■ **What you are asked to do**
Find each line in the data below that contains the word "Collapse" with matching letter case, and copy those lines in full.

## Begin Data rows

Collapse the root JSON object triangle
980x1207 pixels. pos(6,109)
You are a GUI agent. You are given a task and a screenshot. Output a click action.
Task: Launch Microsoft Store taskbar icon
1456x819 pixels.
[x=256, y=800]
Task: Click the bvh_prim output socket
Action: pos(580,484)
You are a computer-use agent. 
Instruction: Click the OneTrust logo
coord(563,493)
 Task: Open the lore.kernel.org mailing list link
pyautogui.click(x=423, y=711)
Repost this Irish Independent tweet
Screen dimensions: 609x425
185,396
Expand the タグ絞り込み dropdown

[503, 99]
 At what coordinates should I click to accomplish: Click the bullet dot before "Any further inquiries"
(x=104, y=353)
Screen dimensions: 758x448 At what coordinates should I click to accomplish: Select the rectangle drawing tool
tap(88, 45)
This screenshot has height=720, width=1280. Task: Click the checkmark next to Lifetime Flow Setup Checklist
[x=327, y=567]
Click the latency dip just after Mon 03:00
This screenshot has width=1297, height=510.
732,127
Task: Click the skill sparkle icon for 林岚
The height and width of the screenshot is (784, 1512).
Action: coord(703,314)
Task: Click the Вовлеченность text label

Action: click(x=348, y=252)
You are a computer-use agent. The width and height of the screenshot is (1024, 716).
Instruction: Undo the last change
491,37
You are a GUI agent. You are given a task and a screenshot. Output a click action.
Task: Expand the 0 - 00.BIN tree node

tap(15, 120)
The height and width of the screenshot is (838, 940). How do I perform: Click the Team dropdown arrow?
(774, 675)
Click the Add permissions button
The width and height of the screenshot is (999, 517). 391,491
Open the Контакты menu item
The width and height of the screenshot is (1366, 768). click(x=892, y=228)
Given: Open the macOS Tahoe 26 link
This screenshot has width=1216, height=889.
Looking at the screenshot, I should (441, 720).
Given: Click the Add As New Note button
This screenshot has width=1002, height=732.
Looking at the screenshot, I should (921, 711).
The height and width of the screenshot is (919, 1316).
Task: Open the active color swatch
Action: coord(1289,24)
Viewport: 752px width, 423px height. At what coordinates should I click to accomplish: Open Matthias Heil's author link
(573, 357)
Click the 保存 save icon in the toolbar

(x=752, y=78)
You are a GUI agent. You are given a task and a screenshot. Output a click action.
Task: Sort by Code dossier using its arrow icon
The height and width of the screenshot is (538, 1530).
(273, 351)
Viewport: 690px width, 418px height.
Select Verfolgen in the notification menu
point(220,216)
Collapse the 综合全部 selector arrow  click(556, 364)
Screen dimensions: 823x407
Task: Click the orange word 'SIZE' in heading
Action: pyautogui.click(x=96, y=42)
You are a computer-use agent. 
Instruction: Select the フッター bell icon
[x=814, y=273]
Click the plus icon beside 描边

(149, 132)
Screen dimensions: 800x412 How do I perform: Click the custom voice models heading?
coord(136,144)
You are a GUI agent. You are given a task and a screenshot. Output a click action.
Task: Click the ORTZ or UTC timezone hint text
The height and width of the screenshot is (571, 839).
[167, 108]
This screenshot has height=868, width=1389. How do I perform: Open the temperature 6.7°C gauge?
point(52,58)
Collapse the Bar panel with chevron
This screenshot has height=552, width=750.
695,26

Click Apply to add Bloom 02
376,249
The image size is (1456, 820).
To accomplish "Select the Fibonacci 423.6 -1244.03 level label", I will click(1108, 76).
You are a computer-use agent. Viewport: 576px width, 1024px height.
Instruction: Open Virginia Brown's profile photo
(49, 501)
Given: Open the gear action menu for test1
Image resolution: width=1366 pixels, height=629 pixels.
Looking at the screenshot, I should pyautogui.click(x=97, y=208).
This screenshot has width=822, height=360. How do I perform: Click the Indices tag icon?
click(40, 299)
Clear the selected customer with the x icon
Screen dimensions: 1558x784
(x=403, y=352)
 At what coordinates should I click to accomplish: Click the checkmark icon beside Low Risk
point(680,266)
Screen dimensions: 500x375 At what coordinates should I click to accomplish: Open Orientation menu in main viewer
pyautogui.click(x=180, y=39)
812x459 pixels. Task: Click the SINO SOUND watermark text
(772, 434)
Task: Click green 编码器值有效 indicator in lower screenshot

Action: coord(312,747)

## End Data rows

■ **Task result**
Collapse the root JSON object triangle
Collapse the 综合全部 selector arrow  click(556, 364)
Collapse the Bar panel with chevron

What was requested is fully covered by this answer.